Fullerene C60 Penetration into Leukemic Cells and Its Photoinduced Cytotoxic Effects

D Franskevych; K Palyvoda; D Petukhov; S Prylutska; I Grynyuk; C Schuetze; L Drobot; O Matyshevska; U Ritter

doi:10.1186/s11671-016-1819-5

Fullerene C₆₀ Penetration into Leukemic Cells and Its Photoinduced Cytotoxic Effects

Nanoscale Res Lett. 2017 Dec;12(1):40. doi: 10.1186/s11671-016-1819-5. Epub 2017 Jan 13.

Authors

D Franskevych¹, K Palyvoda², D Petukhov³, S Prylutska², I Grynyuk², C Schuetze⁴, L Drobot³, O Matyshevska², U Ritter⁴

Affiliations

¹ National Taras Shevchenko University of Kyiv, 64/13 Volodymyrska Street, Kyiv, 01601, Ukraine. dashaqq@gmail.com.
² National Taras Shevchenko University of Kyiv, 64/13 Volodymyrska Street, Kyiv, 01601, Ukraine.
³ Palladin Institute of Biochemistry of the National Academy of Sciences of Ukraine, 9 Leontovicha Street, Kyiv, 01030, Ukraine.
⁴ Ilmenau University of Technology, 29 Ehrenbergstrasse, Ilmenau, 98693, Germany.

Abstract

Fullerene C₆₀ as a representative of carbon nanocompounds is suggested to be promising agent for application in photodynamic therapy due to its unique physicochemical properties. The goal of this study was to estimate the accumulation of fullerene C₆₀ in leukemic cells and to investigate its phototoxic effect on parental and resistant to cisplatin leukemic cells. Stable homogeneous water colloid solution of pristine C₆₀ with average 50-nm diameter of nanoparticles was used in experiments. Fluorescent labeled C₆₀ was synthesized by covalent conjugation of C₆₀ with rhodamine B isothiocyanate.
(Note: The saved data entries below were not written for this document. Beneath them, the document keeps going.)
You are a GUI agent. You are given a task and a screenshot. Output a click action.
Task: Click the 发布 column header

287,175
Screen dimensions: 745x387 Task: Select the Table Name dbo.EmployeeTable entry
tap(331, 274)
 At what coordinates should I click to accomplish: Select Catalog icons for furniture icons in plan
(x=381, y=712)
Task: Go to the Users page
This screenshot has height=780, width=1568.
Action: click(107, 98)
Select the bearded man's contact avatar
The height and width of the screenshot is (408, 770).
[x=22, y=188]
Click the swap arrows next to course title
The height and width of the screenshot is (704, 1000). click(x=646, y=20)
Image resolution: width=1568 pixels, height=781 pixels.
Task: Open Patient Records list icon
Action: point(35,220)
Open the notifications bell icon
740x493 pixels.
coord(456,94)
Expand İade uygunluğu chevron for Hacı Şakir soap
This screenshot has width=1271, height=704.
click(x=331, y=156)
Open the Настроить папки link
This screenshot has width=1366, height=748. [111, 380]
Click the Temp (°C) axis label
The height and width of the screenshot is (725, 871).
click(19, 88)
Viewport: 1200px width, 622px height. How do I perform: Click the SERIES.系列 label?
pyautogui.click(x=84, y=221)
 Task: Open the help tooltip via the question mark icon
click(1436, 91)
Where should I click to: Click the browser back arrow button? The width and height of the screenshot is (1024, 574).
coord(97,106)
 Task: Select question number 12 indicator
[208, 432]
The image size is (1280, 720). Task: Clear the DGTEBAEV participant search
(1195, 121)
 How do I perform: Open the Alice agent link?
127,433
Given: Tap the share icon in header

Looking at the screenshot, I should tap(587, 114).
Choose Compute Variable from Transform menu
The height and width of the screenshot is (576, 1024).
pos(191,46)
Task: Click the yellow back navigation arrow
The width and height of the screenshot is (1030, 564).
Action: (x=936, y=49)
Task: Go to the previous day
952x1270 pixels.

The results of confocal microscopy showed that leukemic Jurkat cells could effectively uptake fullerene C₆₀ from the medium. Light-emitting diode lamp (100 mW cm^-2, λ = 420-700 nm) was used for excitation of accumulated C₆₀. A time-dependent decrease of viability was detected when leukemic Jurkat cells were exposed to combined treatment with C₆₀ and visible light. The cytotoxic effect of photoexcited C₆₀ was comparable with that induced by H₂O₂, as both agents caused 50% decrease of cell viability at 24 h at concentrations about 50 μM. Using immunoblot analysis, protein phosphotyrosine levels in cells were estimated. Combined action of C₆₀ and visible light was followed by decrease of cellular proteins phosphorylation on tyrosine residues though less intensive as compared with that induced by H₂O₂ or protein tyrosine kinase inhibitor staurosporine. All tested agents reduced phosphorylation of 55, 70, and 90 kDa proteins while total suppression of 26 kDa protein phosphorylation was specific only for photoexcited C₆₀.The cytotoxic effect of C₆₀ in combination with visible light irradiation was demonstrated also on leukemic L1210 cells both sensitive and resistant to cisplatin. It was shown that relative value of mitochondrial membrane potential measured with tetramethylrhodamine ethyl ester perchlorate (TMRE) probe was lower in resistant cells in comparison with sensitive cells and the drop of mitochondrial potential corresponded to further decrease of resistant cell viability after C₆₀ photoexcitation. The data obtained allow to suggest that C₆₀-mediated photodynamic treatment is a candidate for restoration of drug-resistant leukemic cell sensitivity to induction of mitochondrial way of apoptosis.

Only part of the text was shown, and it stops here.